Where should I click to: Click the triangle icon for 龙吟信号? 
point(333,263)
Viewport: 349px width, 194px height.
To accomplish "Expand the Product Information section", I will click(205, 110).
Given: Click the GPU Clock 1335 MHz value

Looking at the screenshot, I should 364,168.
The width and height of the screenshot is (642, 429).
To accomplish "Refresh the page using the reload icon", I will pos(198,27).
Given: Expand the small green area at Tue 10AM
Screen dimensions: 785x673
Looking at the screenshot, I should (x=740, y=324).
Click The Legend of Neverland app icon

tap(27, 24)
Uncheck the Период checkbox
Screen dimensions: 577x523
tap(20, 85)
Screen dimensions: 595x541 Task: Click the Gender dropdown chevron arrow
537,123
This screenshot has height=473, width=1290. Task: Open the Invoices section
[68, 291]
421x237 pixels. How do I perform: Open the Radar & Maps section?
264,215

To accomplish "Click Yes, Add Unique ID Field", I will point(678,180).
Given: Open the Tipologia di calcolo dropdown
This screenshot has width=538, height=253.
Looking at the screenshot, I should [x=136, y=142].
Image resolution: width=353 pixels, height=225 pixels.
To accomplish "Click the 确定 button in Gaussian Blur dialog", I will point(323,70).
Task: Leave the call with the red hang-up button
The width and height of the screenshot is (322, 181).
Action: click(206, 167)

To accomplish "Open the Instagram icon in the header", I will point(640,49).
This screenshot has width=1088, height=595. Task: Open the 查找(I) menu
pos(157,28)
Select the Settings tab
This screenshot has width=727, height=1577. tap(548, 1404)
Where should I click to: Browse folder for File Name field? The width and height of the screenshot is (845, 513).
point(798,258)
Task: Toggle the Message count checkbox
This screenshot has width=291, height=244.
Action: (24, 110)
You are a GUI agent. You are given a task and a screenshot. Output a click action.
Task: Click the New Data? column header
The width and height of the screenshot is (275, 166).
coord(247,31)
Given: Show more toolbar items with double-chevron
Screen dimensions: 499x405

--- Directions for this task ---
In full and word for word, set down the records shown above.

--- Output for this exercise ---
Where should I click to: Click the triangle icon for 龙吟信号? 
point(333,263)
Viewport: 349px width, 194px height.
To accomplish "Expand the Product Information section", I will click(205, 110).
Given: Click the GPU Clock 1335 MHz value

Looking at the screenshot, I should 364,168.
The width and height of the screenshot is (642, 429).
To accomplish "Refresh the page using the reload icon", I will pos(198,27).
Given: Expand the small green area at Tue 10AM
Screen dimensions: 785x673
Looking at the screenshot, I should (x=740, y=324).
Click The Legend of Neverland app icon

tap(27, 24)
Uncheck the Период checkbox
Screen dimensions: 577x523
tap(20, 85)
Screen dimensions: 595x541 Task: Click the Gender dropdown chevron arrow
537,123
This screenshot has height=473, width=1290. Task: Open the Invoices section
[68, 291]
421x237 pixels. How do I perform: Open the Radar & Maps section?
264,215

To accomplish "Click Yes, Add Unique ID Field", I will point(678,180).
Given: Open the Tipologia di calcolo dropdown
This screenshot has width=538, height=253.
Looking at the screenshot, I should [x=136, y=142].
Image resolution: width=353 pixels, height=225 pixels.
To accomplish "Click the 确定 button in Gaussian Blur dialog", I will point(323,70).
Task: Leave the call with the red hang-up button
The width and height of the screenshot is (322, 181).
Action: click(206, 167)

To accomplish "Open the Instagram icon in the header", I will point(640,49).
This screenshot has width=1088, height=595. Task: Open the 查找(I) menu
pos(157,28)
Select the Settings tab
This screenshot has width=727, height=1577. tap(548, 1404)
Where should I click to: Browse folder for File Name field? The width and height of the screenshot is (845, 513).
point(798,258)
Task: Toggle the Message count checkbox
This screenshot has width=291, height=244.
Action: (24, 110)
You are a GUI agent. You are given a task and a screenshot. Output a click action.
Task: Click the New Data? column header
The width and height of the screenshot is (275, 166).
coord(247,31)
Given: Show more toolbar items with double-chevron
Screen dimensions: 499x405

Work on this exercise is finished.